本日お昼が千秋楽。説明なしの殴り書き感想ながら、念のため以下はネタバレ注意です。
ごうきゅう。いっこも共通点ないのに、「私のことだ!」「私の話だ!」と思った。やろうと思えばできたかもしれない色んなことを「いらないや」と捨てるたび、私も可能性の子供を捨ててきたのだと思う。そっちを選んだ場合のお話も用意されていたのに、それは私のお話としてこの世に生まれることができなかった。「あったかもしれない私」であるハヤトに、「生み出してあげられなくてごめん」「そっち側を選んであげられなくてごめん」と、私も謝らなきゃいけない気がした。関係ない女たちのお腹もふくらんでいくシーンから、闇雲に前向きな希望がふくらんでいく。圧倒されて笑いながら泣かされた。誰もが誰かの子供で、誰かが生み出したお話であり、それぞれにまた新しいお話を生み出していくことができる。みんな誰かのお母さん。明日起こるお話を産むために今日ここにいる。そういう話に思えた。

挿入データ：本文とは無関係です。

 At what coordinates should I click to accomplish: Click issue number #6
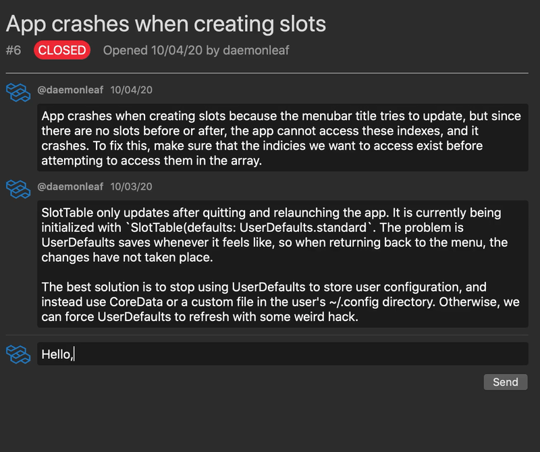[x=14, y=51]
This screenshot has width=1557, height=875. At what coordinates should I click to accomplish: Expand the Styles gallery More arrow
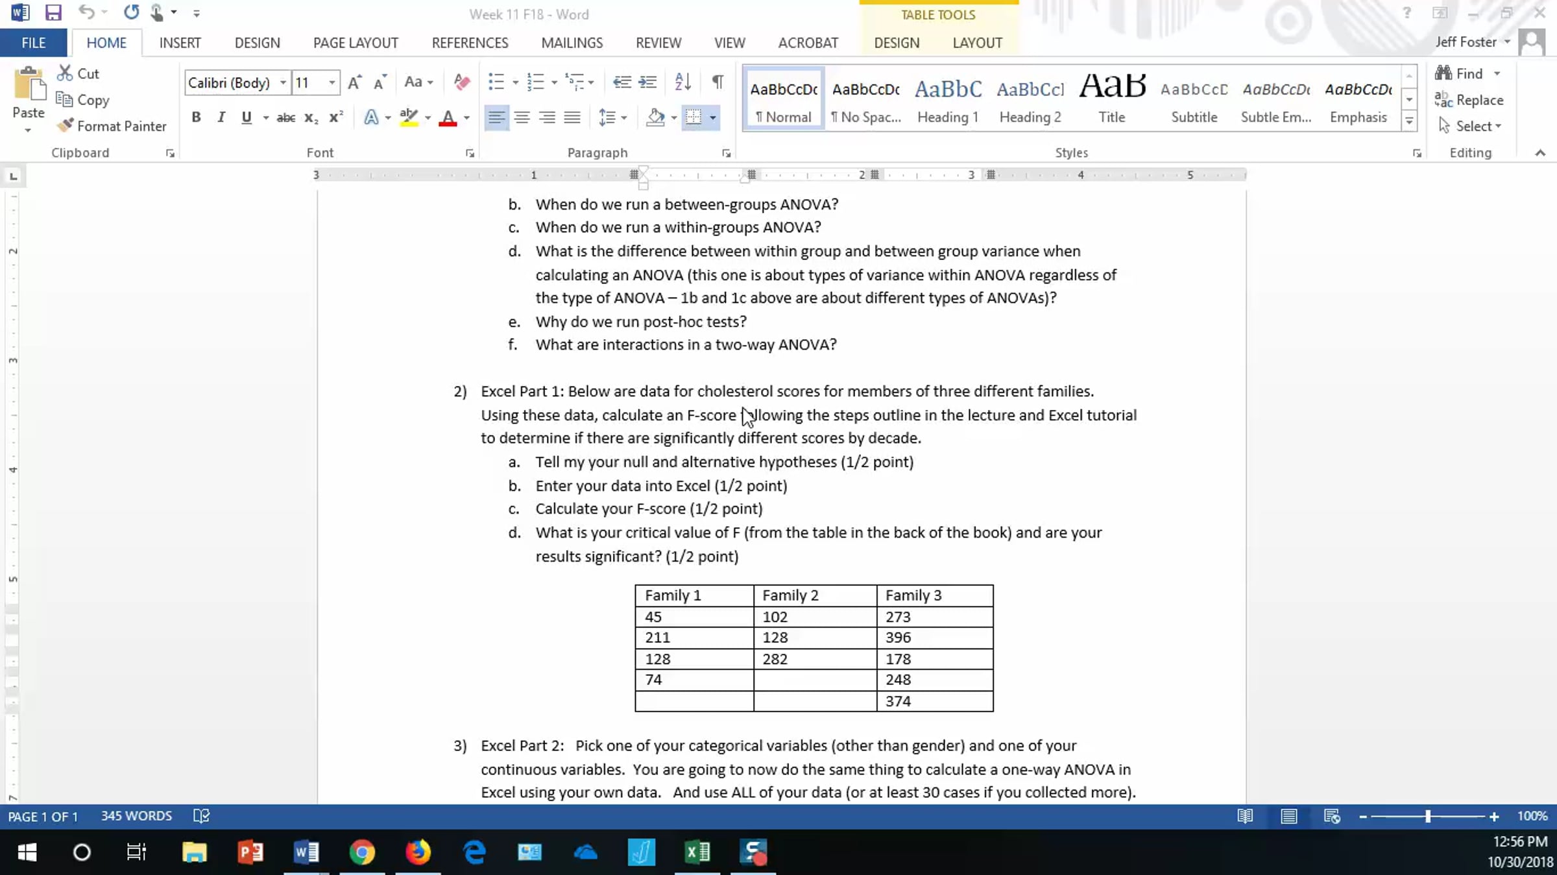click(x=1409, y=121)
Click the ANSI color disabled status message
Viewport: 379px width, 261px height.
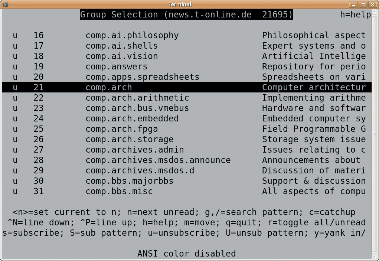coord(187,254)
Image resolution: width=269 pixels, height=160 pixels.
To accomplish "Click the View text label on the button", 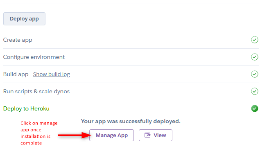I will [x=160, y=135].
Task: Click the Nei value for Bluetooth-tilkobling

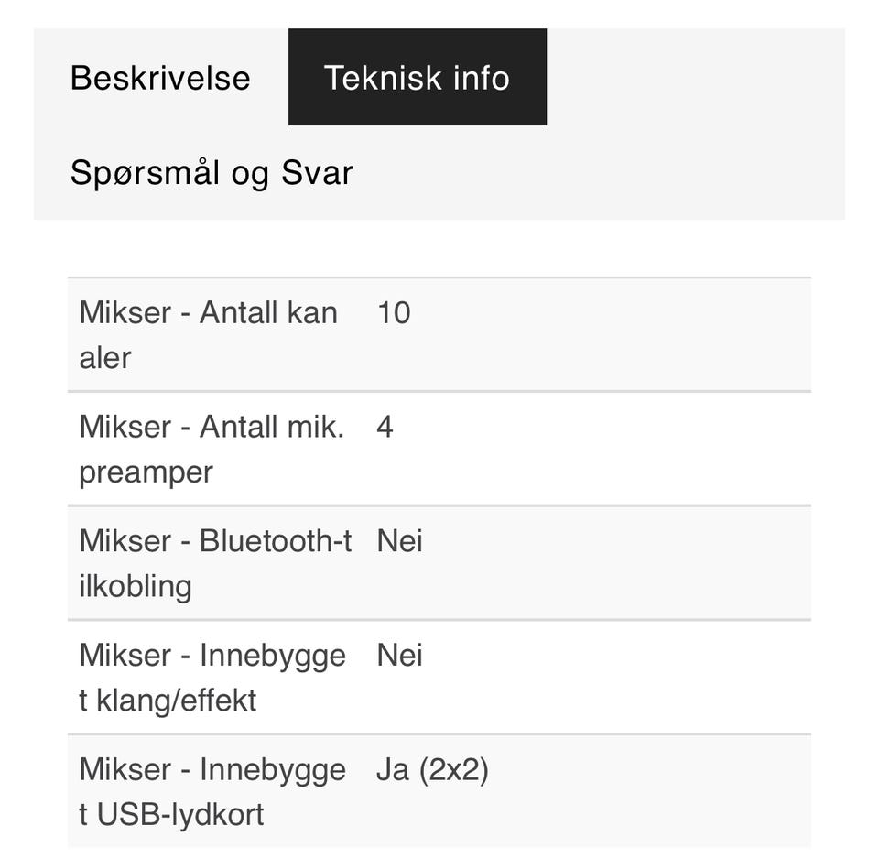Action: click(x=399, y=541)
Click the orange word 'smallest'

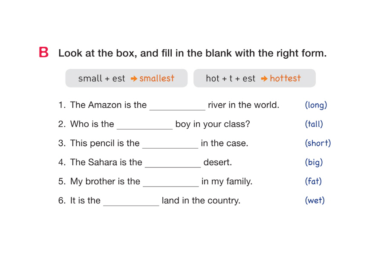(x=157, y=78)
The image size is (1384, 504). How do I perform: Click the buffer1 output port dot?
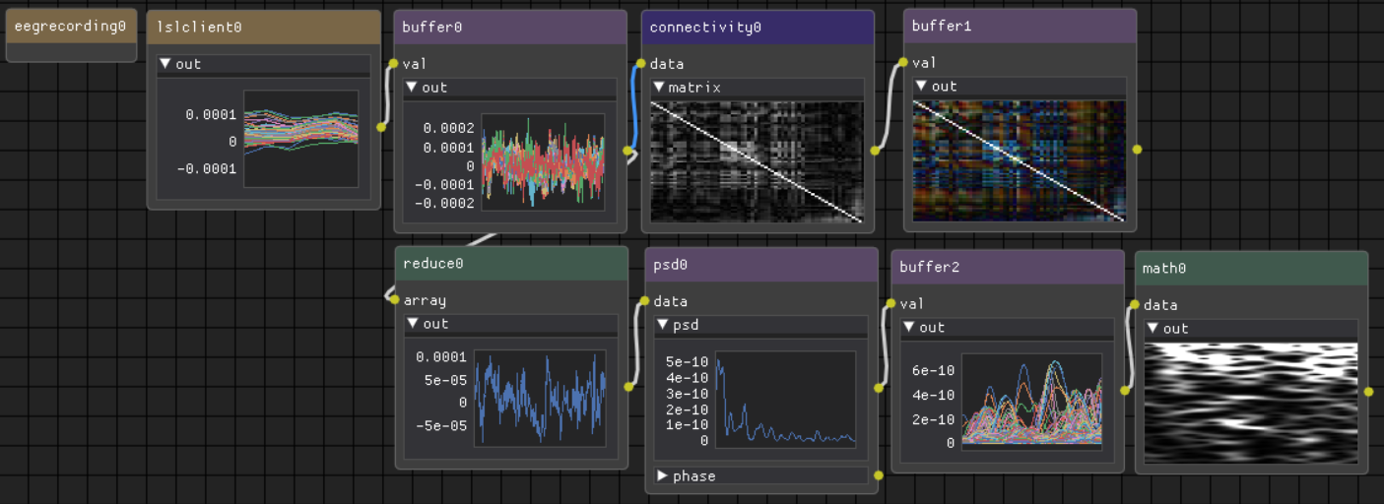[x=1137, y=150]
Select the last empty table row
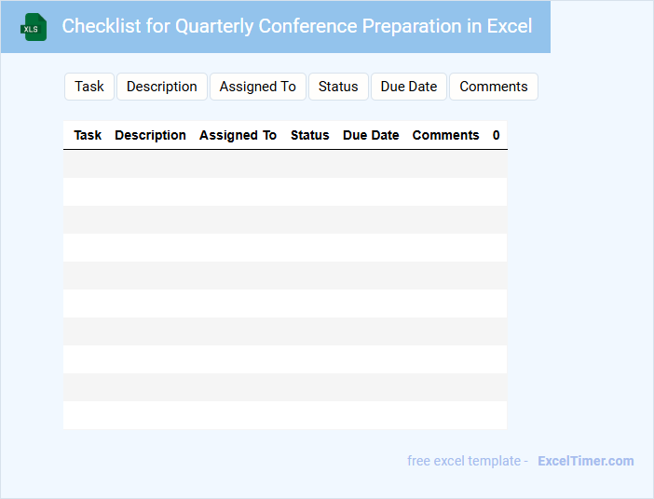 (x=285, y=415)
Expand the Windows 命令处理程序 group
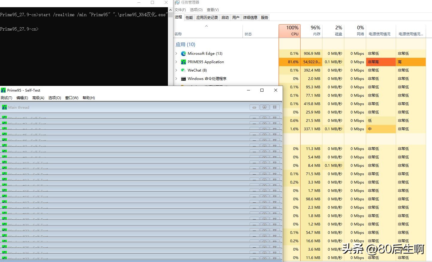The image size is (432, 262). click(x=176, y=79)
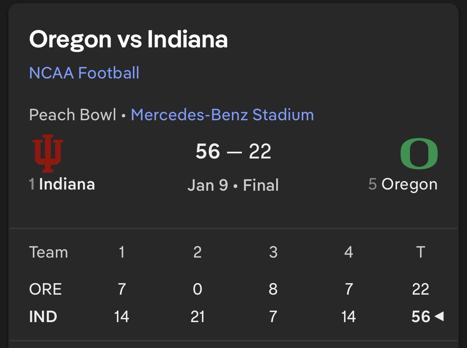Screen dimensions: 467x348
Task: Open the Mercedes-Benz Stadium link
Action: [x=222, y=115]
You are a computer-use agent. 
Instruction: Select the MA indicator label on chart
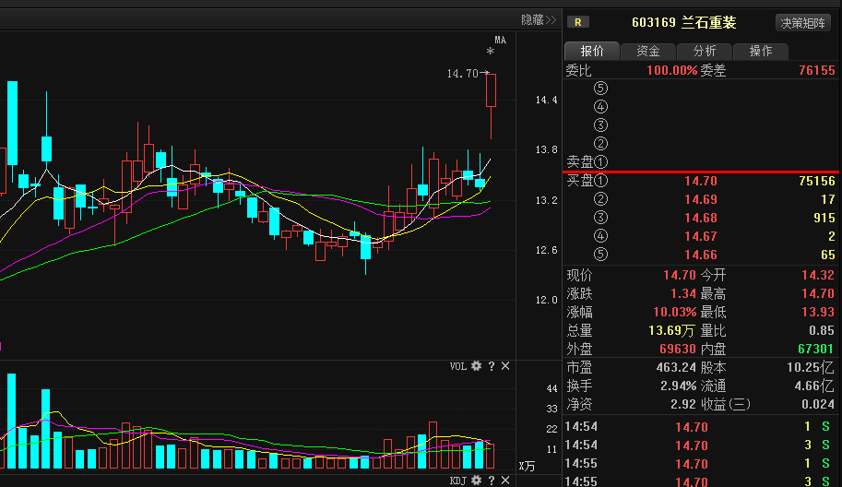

同じ客席で笑って泣いてる人たちが、私と同じことで笑って泣いてるとは、とても思えない。それぐらい丸っきり私のこと、私の物語、と思って観た。お芝居でこんな風に感じるのは初めて。こんなことは初めてだなあと、最近よく思う。単に昔のことを忘れていってるのか。
もうだめ!というときに神のように降臨するスイッチ男爵は、存在そのものがスイッチ。男であり女であり、便利なようで頼りにならず、美人メークなのにヒゲ似合う。「今ならどちらでも行けるよ、どうする?」という選択は、リアルタイムで突き付けられるものでなく、あとから思い返して「あのときあちらを選んでいたら…」というときに初めて出てくる視線だ。出来事すべてを戯曲として俯瞰する脚本家のものの見方だ。妄想世界を綴る語り口として、ピースピットらしい企みになってると思う。えらそう。
さらわれの王妃は童話ピースで、思い返せば役割としてパズルの全体像にカチッとはまりきらない(あくまで私の理解)のに、忘れがたいキャラ。三谷恭子さんの強烈な説得力か。「わらわの子供ではない!」を順繰りに言ってく場面、「お腹に赤ちゃんがいるんだね?」とまとわりつく場面、たたずまいの迫力なのか何なのか、訳の分からない見ごたえがあって好きなシーン。衣装も一番すき!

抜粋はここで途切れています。